#### Task data

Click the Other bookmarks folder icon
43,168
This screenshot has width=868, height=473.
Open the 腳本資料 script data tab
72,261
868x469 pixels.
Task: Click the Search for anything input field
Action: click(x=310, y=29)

########

**What you have to do**: Print the data above exactly.

**Answer below**:
Click the Other bookmarks folder icon
43,168
This screenshot has width=868, height=473.
Open the 腳本資料 script data tab
72,261
868x469 pixels.
Task: Click the Search for anything input field
Action: click(x=310, y=29)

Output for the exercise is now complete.